There were 144 households, out of which 31.9% had children under the age of 18 living with them, 62.5% were married couples living together, 9.0% had a female householder with no husband present, and 24.3% were non-families. 18.8% of all households were made up of individuals, and 7.6% had someone living alone who was 65 years of age or older. The average household size was 2.63 and the average family size was 2.98.

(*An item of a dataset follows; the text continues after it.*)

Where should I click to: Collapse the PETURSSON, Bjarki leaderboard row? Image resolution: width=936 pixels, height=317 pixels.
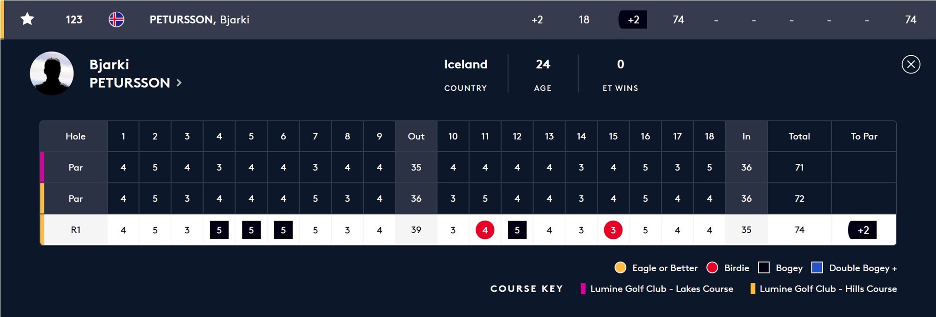click(468, 20)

In the village, the population was spread out, with 26.6% under the age of 18, 6.3% from 18 to 24, 26.9% from 25 to 44, 24.8% from 45 to 64, and 15.3% who were 65 years of age or older. The median age was 38 years. For every 100 females, there were 95.4 males. For every 100 females age 18 and over, there were 95.8 males.

The median income for a household in the village was $44,205, and the median income for a family was $44,722. Males had a median income of $32,232 versus $17,500 for females. The per capita income for the village was $22,635. About 9.4% of families and 8.2% of the population were below the poverty line, including 6.5% of those under age 18 and 17.2% of those age 65 or over.

Historical population
| Census | Pop. | Note | %± |
| 1870 | 407 |  | — |
| 1880 | 456 |  | 12.0% |
| 1890 | 379 |  | −16.9% |
| 1900 | 373 |  | −1.6% |
| 1910 | 358 |  | −4.0% |
| 1920 | 311 |  | −13.1% |
| 1930 | 280 |  | −10.0% |
| 1940 | 335 |  | 19.6% |
| 1950 | 375 |  | 11.9% |
| 1960 | 427 |  | 13.9% |
| 1970 | 508 |  | 19.0% |
| 1980 | 488 |  | −3.9% |
| 1990 | 389 |  | −20.3% |
| 2000 | 379 |  | −2.6% |
| 2010 | 373 |  | −1.6% |
| 2020 | 342 |  | −8.3% |
U.S. Decennial Census

==Notable person==
Wilhelmina "Minnie" Vautrin (1886–1941) was born in Secor and was founder of Ginling Girls College in Nanjing China.